Supplied information —
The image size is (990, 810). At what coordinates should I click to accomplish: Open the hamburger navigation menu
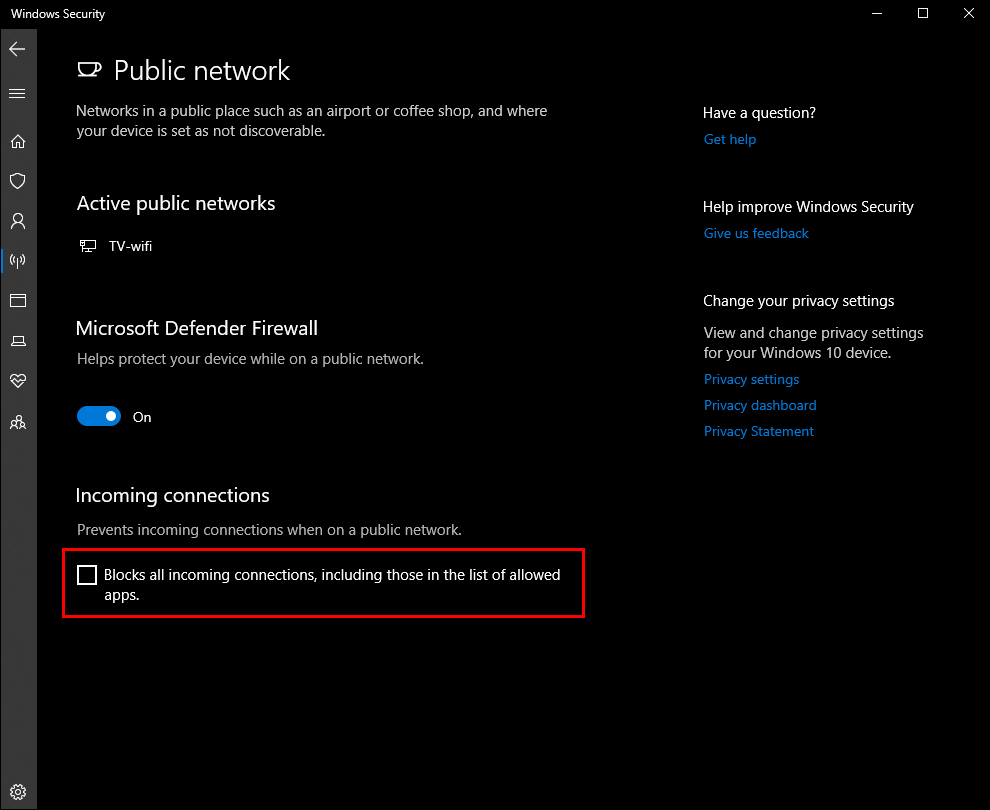coord(17,94)
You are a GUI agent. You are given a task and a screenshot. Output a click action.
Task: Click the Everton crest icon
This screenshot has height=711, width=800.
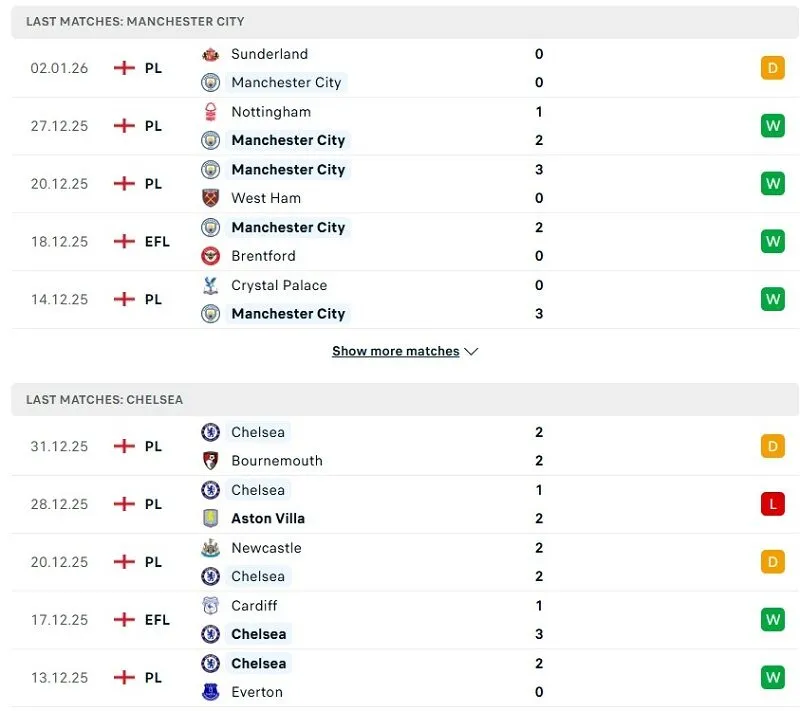pyautogui.click(x=210, y=692)
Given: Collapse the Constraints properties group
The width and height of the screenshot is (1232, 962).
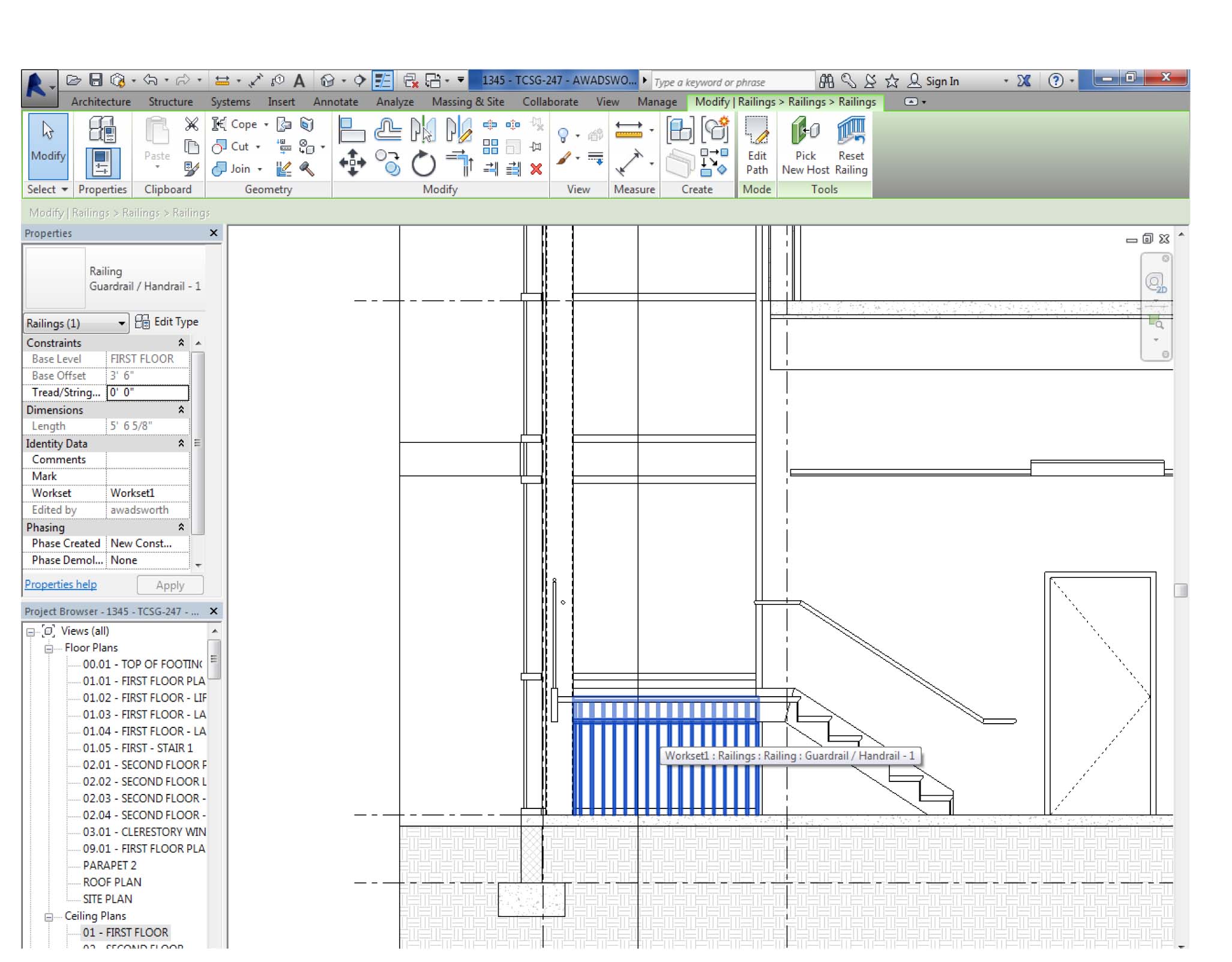Looking at the screenshot, I should coord(181,343).
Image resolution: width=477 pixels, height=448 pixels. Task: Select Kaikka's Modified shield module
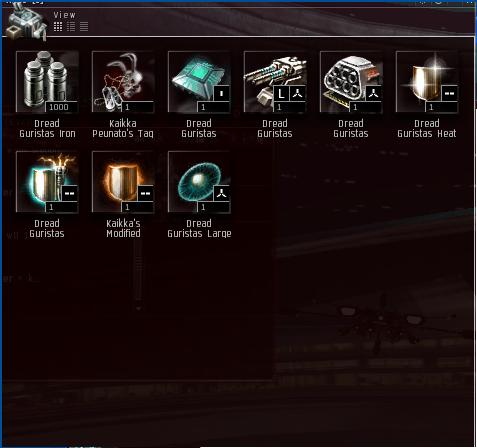click(123, 182)
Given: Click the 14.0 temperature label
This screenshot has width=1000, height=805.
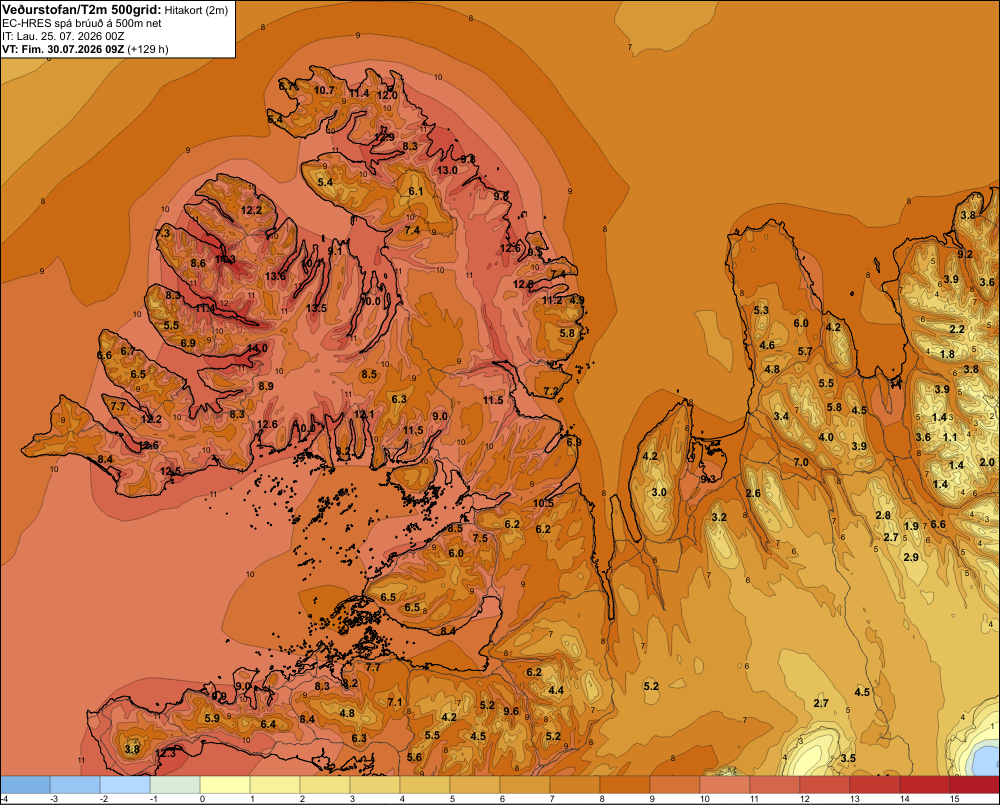Looking at the screenshot, I should [258, 348].
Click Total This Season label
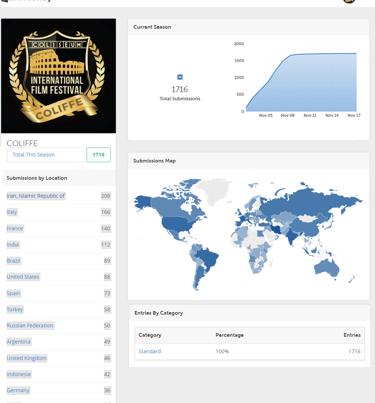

Objective —
Print the lines exactly as they appear, from the line holding "Given: Click the 14.0 temperature label" through the end of the rows, inclusive, and leave the pictures out.

Written solution —
Given: Click the 14.0 temperature label
This screenshot has width=1000, height=805.
Looking at the screenshot, I should [258, 348].
Click Total This Season label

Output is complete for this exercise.